Alert Severity Matrix Cheat Sheet
A four-row table that ends the "is this a Sev-2 or a Sev-3?" debate. Paste it into your runbook and stop arguing during pages.
Sev-1, critical, customer-facing
The product is down or unusable for a meaningful chunk of paying customers. Money is leaving the building per minute. Wake people up.
- Trigger: complete outage, data loss, security breach, payment failure, >25% error rate on critical path
- Response time: 5 minutes (page acknowledged)
- Channel: PagerDuty page (loud), dedicated
#inc-sev1-<ID>channel, video bridge - Escalation: primary on-call → secondary at +10m → engineering manager at +20m → VP at +30m
- Comms cadence: status page within 15m, customer email at 30m, internal update every 30m
- Roles required: Incident Commander, Comms Lead, Tech Lead, separate humans
- Exit criteria: error rate < baseline for 30m, status page resolved, customer email sent, post-mortem scheduled within 48h
Sev-2, major degradation
Significant customer impact but the product still mostly works.

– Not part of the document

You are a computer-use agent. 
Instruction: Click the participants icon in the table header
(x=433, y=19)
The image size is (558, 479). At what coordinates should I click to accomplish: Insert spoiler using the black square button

Page during business hours; on-call during off-hours.
- Trigger: 5-25% error rate, p95 latency >3× baseline, single region down with failover working, key feature broken
- Response time: 15 minutes
- Channel: PagerDuty page,
#inc-sev2-<ID>channel, optional video bridge - Escalation: primary on-call → secondary at +20m → manager at +60m
- Comms cadence: status page within 30m if customer-visible, internal update hourly
- Roles required: Incident Commander + Tech Lead can be the same person if needed
- Exit criteria: error rate < baseline for 30m, status page updated, post-mortem scheduled within 5 business days
Sev-3, minor issue or warning
Customers may notice; product is broadly fine. Ticket, no page outside hours.

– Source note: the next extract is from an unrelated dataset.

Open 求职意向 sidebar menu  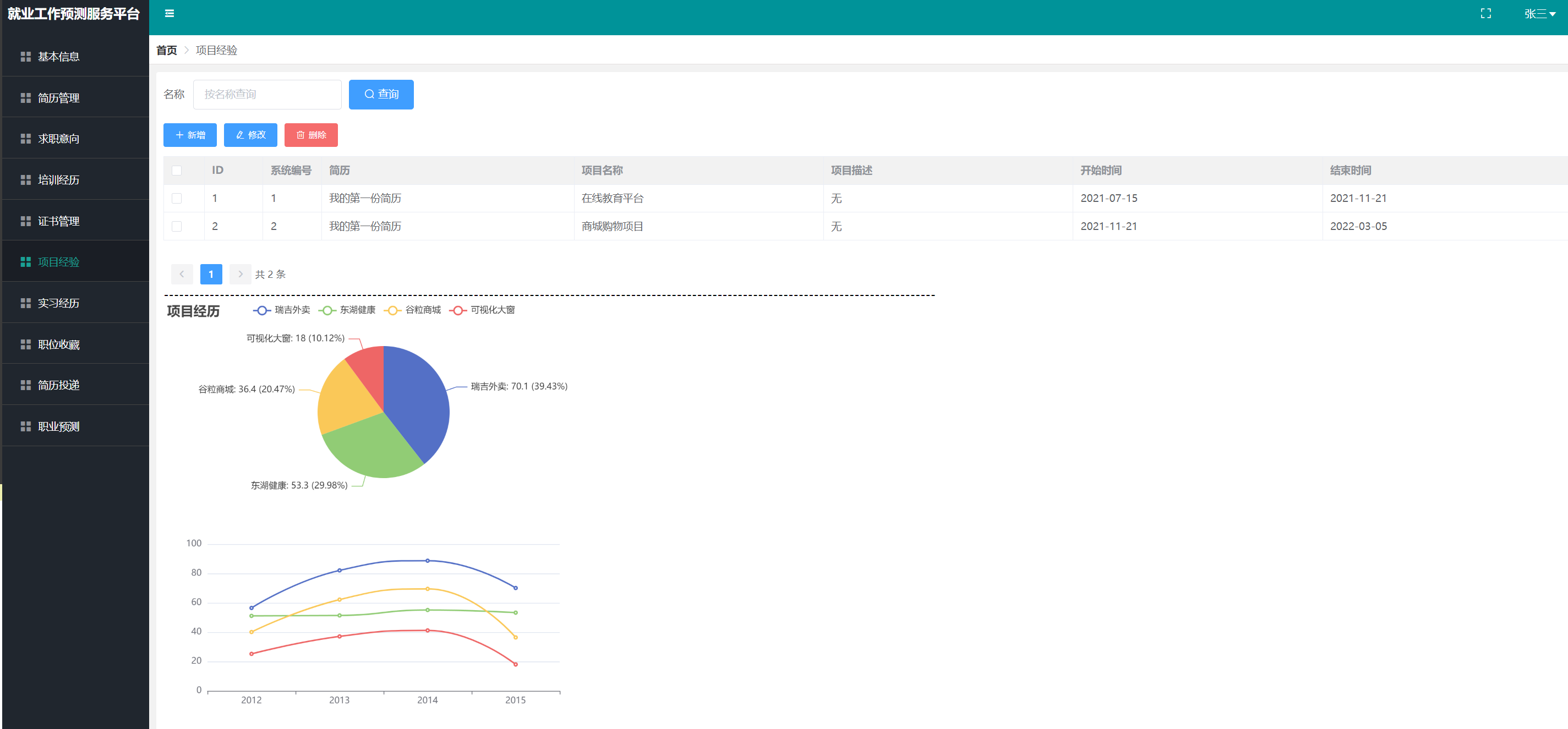pos(58,139)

- Trigger: error rate > baseline but < 5%, single non-critical service degraded, slow burn rate, internal tooling broken
- Response time: 1 hour during business hours, next morning otherwise
- Channel: ticket in queue, ping in
#oncallSlack channel - Escalation: ticket-owner team lead at +24h if untouched
- Comms cadence: usually none; status page only if customers report
- Roles required: one engineer
- Exit criteria: ticket closed, root cause noted, no post-mortem unless pattern repeats
Sev-4, cosmetic or signal
Things that should be fixed but don't move the needle. The triage backlog.
- Trigger: dashboard typo, stale doc, near-miss alert, single failed batch job that retried successfully
- Response time: this sprint or next
- Channel: ticket in normal backlog
- Escalation: none, closed if not picked up in 30 days
- Comms cadence: none
- Roles required: whoever picks it up
- Exit criteria: ticket closed or cancelled
Rules of thumb
The matrix is a starting point, not a contract. Three principles keep it honest.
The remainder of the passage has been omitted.